Parsons fought back arguing “what is talked about is what actually matters.”

“We are an industry that takes the voice of the many as beings the facts. What is being talked about is actually what matters,” she said.

“If we look at the editorial coverage for the last two years in Australia, or in the UK, you’ll actually see that it is digital out of home that has captured editorial and positive headlines more than the television screen.

“It’s not about share of voice, it’s not about attention and recall purely, it’s about more than that.”

She pointed out digital out of home screens had a capability that television lacked – data.

“What happens with a digital out-of-home screen, that simply cannot happen with a television screen is that between relevance and engagement, we also have and are creating data.

“When you have those three things happening what you have is power.”

“Of those two [television and digital outdoor] screens, the one that’s going to work most naturally and powerfully with the mobile screen, is the screen which demands us to be out of home, to be mobile and that is the digital out of home screen.”

“Research proves that when you are outside your home and active, you are 2.5 times more likely to take action. You remember and you act.

“You marry that with a mobile screen and what you have is the most powerful communication source you are going to get in the next decade,” she said.

Commenting on the failed merger between Ooh Media and APN Outdoor, Mitchell said the outdoor industry doesn’t understand its clients.

“Rod Sims, chairman of the ACCC said he had a huge amount of feedback from advertisers using out of home and their concerns.

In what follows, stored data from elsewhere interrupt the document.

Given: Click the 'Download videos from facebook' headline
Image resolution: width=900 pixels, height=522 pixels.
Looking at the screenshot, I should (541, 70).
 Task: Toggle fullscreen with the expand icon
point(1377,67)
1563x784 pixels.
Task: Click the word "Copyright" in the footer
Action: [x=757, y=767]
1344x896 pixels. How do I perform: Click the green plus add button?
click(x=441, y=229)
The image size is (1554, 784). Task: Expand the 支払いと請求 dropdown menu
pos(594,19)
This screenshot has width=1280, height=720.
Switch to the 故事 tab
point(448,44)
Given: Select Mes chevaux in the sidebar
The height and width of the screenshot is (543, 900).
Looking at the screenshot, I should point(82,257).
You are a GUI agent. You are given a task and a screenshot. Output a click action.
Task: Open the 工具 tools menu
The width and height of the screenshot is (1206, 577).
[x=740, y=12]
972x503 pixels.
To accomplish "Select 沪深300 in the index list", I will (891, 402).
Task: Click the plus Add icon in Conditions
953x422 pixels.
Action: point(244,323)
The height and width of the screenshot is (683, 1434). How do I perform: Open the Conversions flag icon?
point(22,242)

“I seriously think he said, ‘and I don’t mean to be rude’ – before he went on to be rude – ‘but I think the CEO of Ooh Media needs to re-engage with his customers’.

“’We’ve had tremendous feedback from his customers and the customers’ concerns about the mergers’.

“Go back and worry about your customers,” he said.

Parsons fought back: “I have to correct you with great respect that Mr Sims didn’t actually say the out of home industry needed to be in contact with its customers just one particularly company, in the out of home sector and one person specifically needed to be more in contact with his customers.”

She concluded: “Television is like that Coles commercial, which is down, down, down.

“The share that they have in total advertising expenditure – down. Total revenue – down. The time spent viewing not ‘glued’ anymore – down.”

“It is all about digital out of home.”